Future direction of the Mesa Vulkan runtime (or "should we build a new gallium?")

Mon Jan 22 15:10:17 UTC 2024

On Mon, Jan 22, 2024 at 7:20 AM Iago Toral <itoral at igalia.com> wrote:
>
> Hi Faith,
>
> thanks for starting the discussion, we had a bit of an internal chat
> here at Igalia to see where we all stand on this and I am sharing some
> initial thoughts/questions below:
>
> El vie, 19-01-2024 a las 11:01 -0600, Faith Ekstrand escribió:
>
> > Thoughts?
>
> We think it is fine if the Vulkan runtime implements its own internal
> API that doesn't match Vulkan's. If we are going down this path however
> we really want to make sure we have good documentation for it so it is
> clear how all that works without having to figure things out by looking
> at the code.

That's a reasonable request. We probably won't re-type the Vulkan spec
in comments but having differences documented is reasonable.  I'm
thinking the level of documentation in vk_graphics_state.

> For existing drivers we think it is a bit less clear whether the effort
> required to port is going to be worth it. If you end up having to throw
> away a lot of what you currently have that already works and in some
> cases might even be optimal for your platform it may be a hard ask.
> What are your thoughts on this? How much adoption would you be looking
> for from existing drivers?

That's a good question. One of the problems I'm already seeing is that
we have a bunch of common stuff which is in use in some drivers and
not in others and I generally don't know why. If there's something
problematic about it on some vendor's hardware, we should fix that. If
it's just that driver teams don't have the time for refactors, that's
a different issue. Unfortunately, I usually don't know besides one-off
comments from a developer here and there.

And, yeah, I know it can be a lot of work.  Hopefully the work pays
off in the long run but short-term it's often hard to justify. :-/

> As new features are added to the runtime, we understand some of them
> could have dependencies on other features, building on top of them,
> requiring drivers to adopt more of the common vulkan runtime to
> continue benefiting from additional features, is that how you see this
> or would you still expect many runtime features to still be independent
> from each other to facilitate driver opt-in on a need-by-need basis?

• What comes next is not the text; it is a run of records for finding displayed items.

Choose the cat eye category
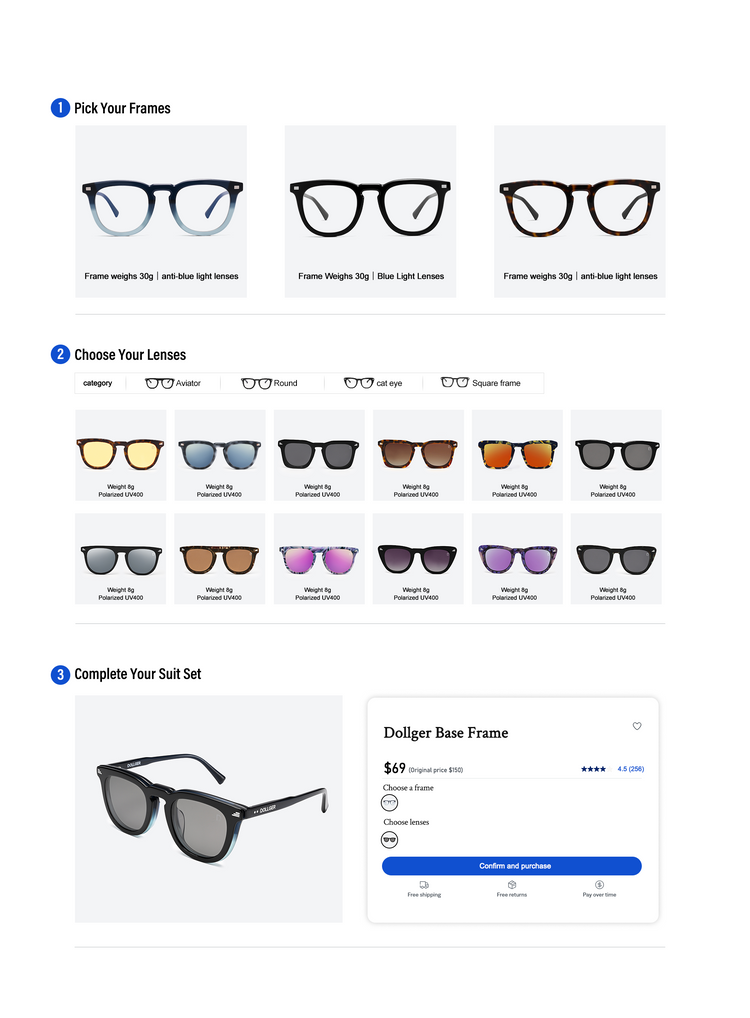750x1018 pixels. tap(373, 383)
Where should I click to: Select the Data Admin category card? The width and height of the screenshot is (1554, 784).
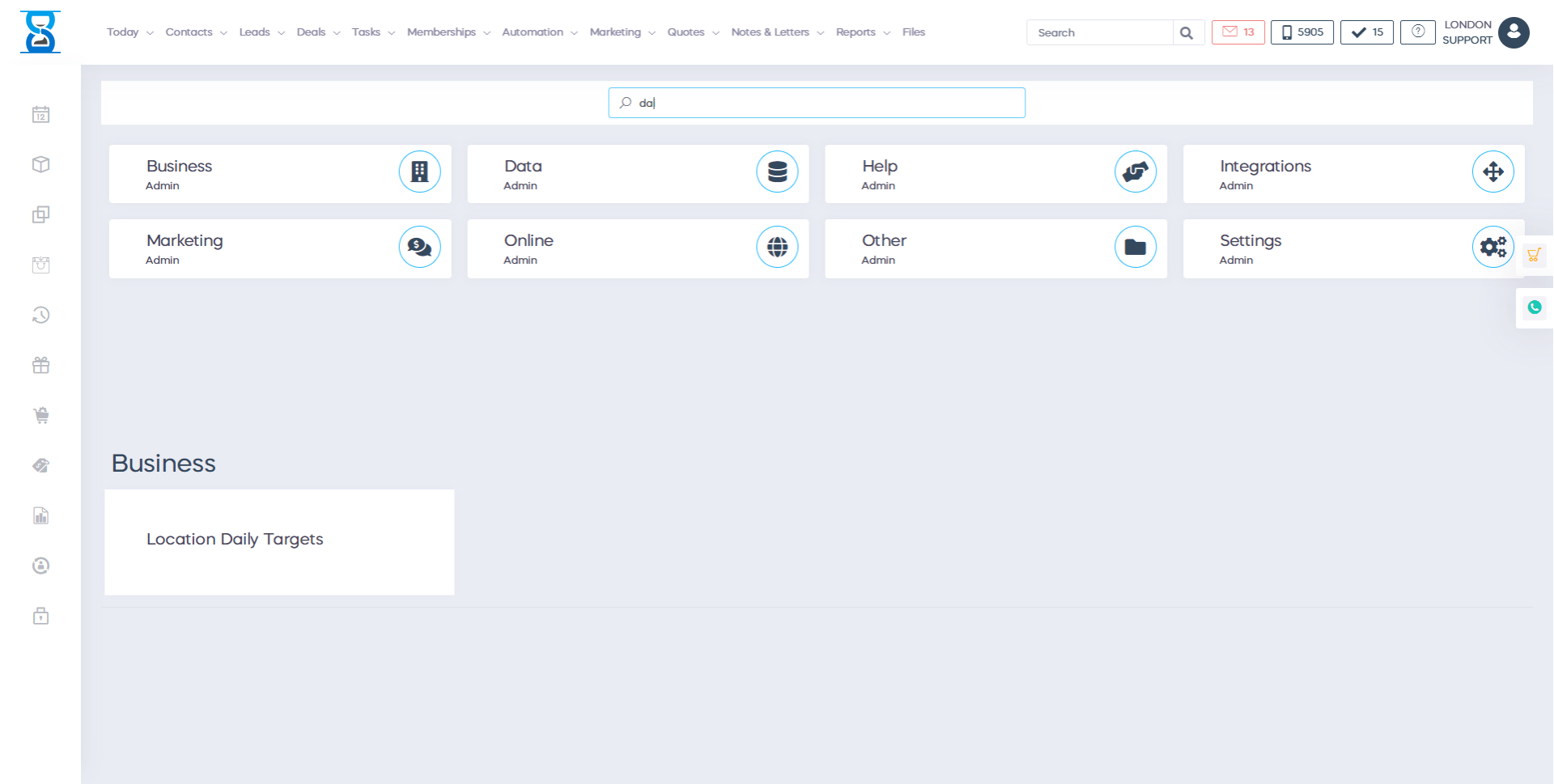coord(638,174)
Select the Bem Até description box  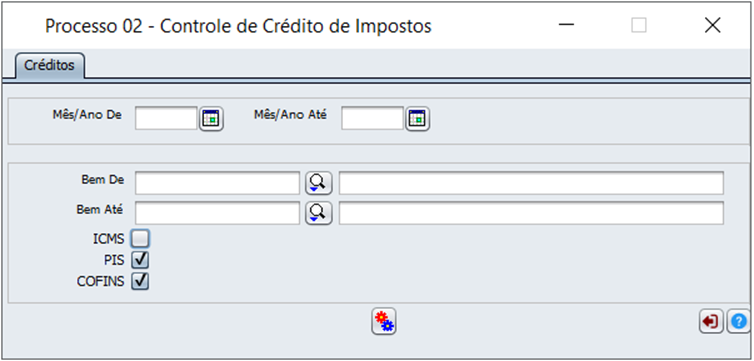click(531, 213)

At a feature level, yes. However, one of the big things I'm struggling
with right now is layering issues where we really need to flip things
around from the driver calling into the runtime to the runtime calling
into the driver. One of the things I would LOVE to put in the runtime
is YCbCr emulation for drivers that don't natively have multi-plane
image support. However, that just isn't possible today thanks to the
way things are layered. In particular, we would need the runtime to be
able to make one `VkImage` contain multiple driver images and that's
just not possible as long as the driver is controlling image creation.
We also don't have enough visibility into descriptor sets. People have
also talked about trying to do a common ray-tracing implementation.
Unfortunately, I just don't see that happening with the current layer
model.

Unfortunately, I don't have a lot of examples of what that would look
like without having written the code to do it. One thing I'm currently
thinking about is switching more objects to a kernel vtable model like
I did with `vk_pipeline` and `vk_shader` in the posted MR. This puts
the runtime in control of the object's life cycle and more easily
allows for multiple implementations of an object type. Like right now
you can use the common implementation for graphics and compute and
roll your own vk_pipeline for ray-tracing. I realize that doesn't
really apply to Raspberry Pi but it's an example of what flipping the
layering around looks like.

The other thing I've been realizing as I've been thinking about this
over the week-end is that, if this happens, we're likely heading
towards another gallium/classic split for a while. (Though hopefully
without the bad blood in the community that we had from gallium.) If
this plays out similarly to gallium/classic, a bunch of drivers will
remain classic, doing most things themselves and the new thing (which
really needs a name, BTW) will be driven by a small subset of drivers
and then other drivers get moved over as time allows. This isn't
necessarily a bad thing, it's just a recognition of how large-scale
changes tend to roll out within Mesa and the potential scope of a more
invasive runtime project.

Thinking of it this way would also give more freedom to the people
building the new thing to just build it without worrying about driver
porting and trying to do everything incrementally. If we do attempt
this, it needs to be done with a subset of drivers that is as
representative of the industry as possible so we don't screw anybody
over. I'm currently thinking NVK (1.3, all the features), AGX (all the
features but on shit hardware), and Panvk (low features). That won't
guarantee the perfect design for everyone, of course, but hopefully
it'd be enough to keep us from painting ourselves into too many
corners.

Unfortunately, it's all a bit nebulous at the moment. It's pretty
clear to me that there's a problem that needs to be solved but it's
still a bit of a mystery around exactly how we want to solve it. I'm
mostly trying to gauge interest at the moment.

~Faith